## TASK INSTRUCTIONS
Could you copy every one of the records below word for word, leaving the pictures out?

Records from a dataset:
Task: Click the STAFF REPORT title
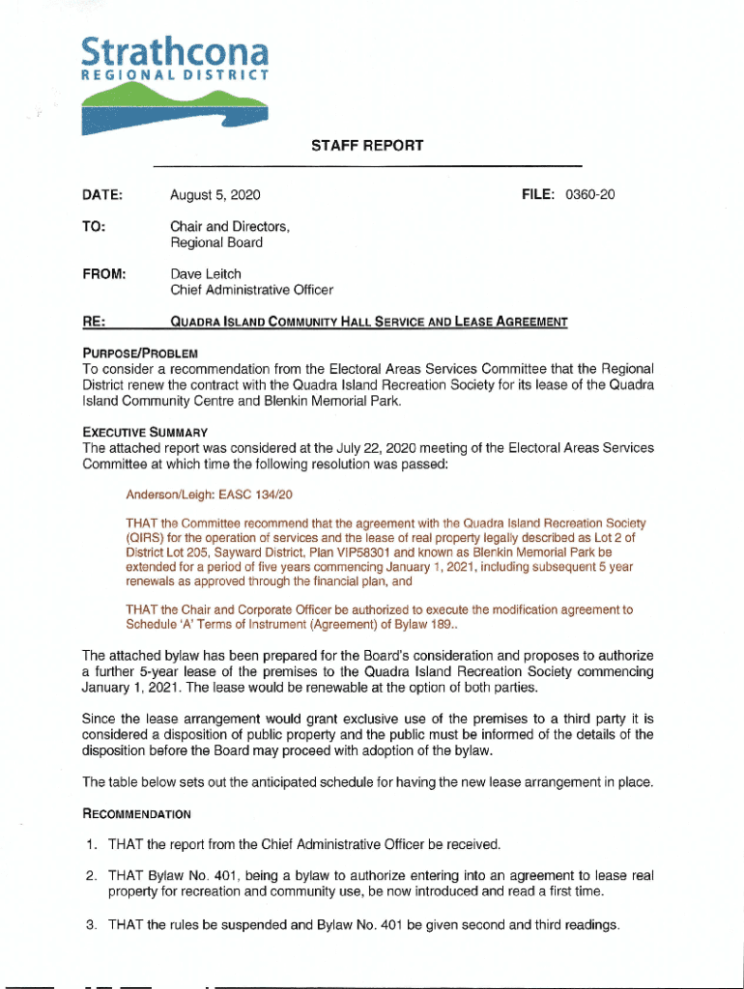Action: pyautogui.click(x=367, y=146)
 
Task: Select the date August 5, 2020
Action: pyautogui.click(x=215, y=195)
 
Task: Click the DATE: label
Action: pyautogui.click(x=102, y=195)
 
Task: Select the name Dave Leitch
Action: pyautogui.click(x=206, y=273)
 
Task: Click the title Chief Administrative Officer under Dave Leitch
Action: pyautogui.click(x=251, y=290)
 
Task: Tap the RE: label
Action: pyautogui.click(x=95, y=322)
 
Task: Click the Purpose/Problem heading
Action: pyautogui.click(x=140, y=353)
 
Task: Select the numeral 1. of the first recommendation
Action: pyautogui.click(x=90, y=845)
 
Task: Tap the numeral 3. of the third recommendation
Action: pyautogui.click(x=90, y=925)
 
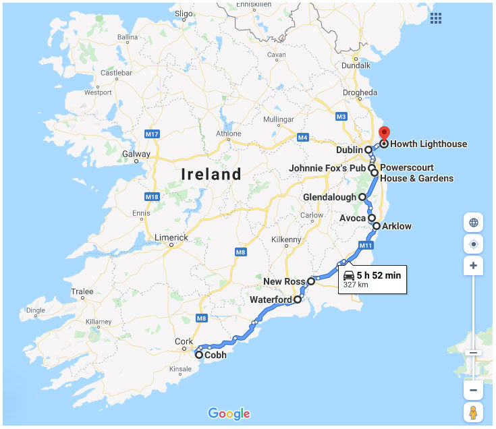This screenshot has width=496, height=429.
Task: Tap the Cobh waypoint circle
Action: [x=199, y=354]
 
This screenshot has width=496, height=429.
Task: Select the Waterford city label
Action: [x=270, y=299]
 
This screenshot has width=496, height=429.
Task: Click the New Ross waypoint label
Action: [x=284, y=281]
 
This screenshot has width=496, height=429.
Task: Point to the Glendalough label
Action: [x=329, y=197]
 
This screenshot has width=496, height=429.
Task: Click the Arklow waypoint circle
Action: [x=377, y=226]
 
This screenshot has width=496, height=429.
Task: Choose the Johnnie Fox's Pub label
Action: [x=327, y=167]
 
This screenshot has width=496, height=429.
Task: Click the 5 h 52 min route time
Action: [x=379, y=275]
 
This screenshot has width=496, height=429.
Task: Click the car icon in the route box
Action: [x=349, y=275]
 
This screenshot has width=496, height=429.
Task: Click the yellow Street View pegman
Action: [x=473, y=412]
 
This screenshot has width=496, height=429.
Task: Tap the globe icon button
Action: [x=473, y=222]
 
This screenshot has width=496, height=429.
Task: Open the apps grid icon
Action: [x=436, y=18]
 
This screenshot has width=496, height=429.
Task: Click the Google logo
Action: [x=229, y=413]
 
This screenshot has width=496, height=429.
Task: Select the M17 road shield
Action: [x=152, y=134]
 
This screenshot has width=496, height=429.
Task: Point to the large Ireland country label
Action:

## EXERCISE SOLUTION
Task: Click the STAFF REPORT title
Action: pyautogui.click(x=367, y=146)
 
Task: Select the date August 5, 2020
Action: pyautogui.click(x=215, y=195)
 
Task: Click the DATE: label
Action: pyautogui.click(x=102, y=195)
 
Task: Select the name Dave Leitch
Action: pyautogui.click(x=206, y=273)
 
Task: Click the title Chief Administrative Officer under Dave Leitch
Action: pyautogui.click(x=251, y=290)
 
Task: Tap the RE: label
Action: pyautogui.click(x=95, y=322)
 
Task: Click the Purpose/Problem heading
Action: pyautogui.click(x=140, y=353)
 
Task: Select the numeral 1. of the first recommendation
Action: pyautogui.click(x=90, y=845)
 
Task: Tap the numeral 3. of the third recommendation
Action: pyautogui.click(x=90, y=925)
 
This screenshot has width=496, height=429.
Task: Tap the Cobh waypoint circle
Action: [x=199, y=354]
 
This screenshot has width=496, height=429.
Task: Select the Waterford city label
Action: [x=270, y=299]
 
This screenshot has width=496, height=429.
Task: Click the New Ross waypoint label
Action: [x=284, y=281]
 
This screenshot has width=496, height=429.
Task: Point to the Glendalough label
Action: [x=329, y=197]
 
This screenshot has width=496, height=429.
Task: Click the Arklow waypoint circle
Action: [x=377, y=226]
 
This screenshot has width=496, height=429.
Task: Choose the Johnnie Fox's Pub label
Action: [x=327, y=167]
 
This screenshot has width=496, height=429.
Task: Click the 5 h 52 min route time
Action: [x=379, y=275]
 
This screenshot has width=496, height=429.
Task: Click the car icon in the route box
Action: [x=349, y=275]
 
This screenshot has width=496, height=429.
Task: Click the yellow Street View pegman
Action: [x=473, y=412]
 
This screenshot has width=496, height=429.
Task: Tap the globe icon button
Action: [x=473, y=222]
 
This screenshot has width=496, height=429.
Task: Open the apps grid icon
Action: [x=436, y=18]
 
This screenshot has width=496, height=429.
Task: Click the Google logo
Action: [x=229, y=413]
 
This screenshot has width=496, height=429.
Task: Select the M17 road shield
Action: [x=152, y=134]
 
This screenshot has width=496, height=429.
Task: Point to the large Ireland country label
Action:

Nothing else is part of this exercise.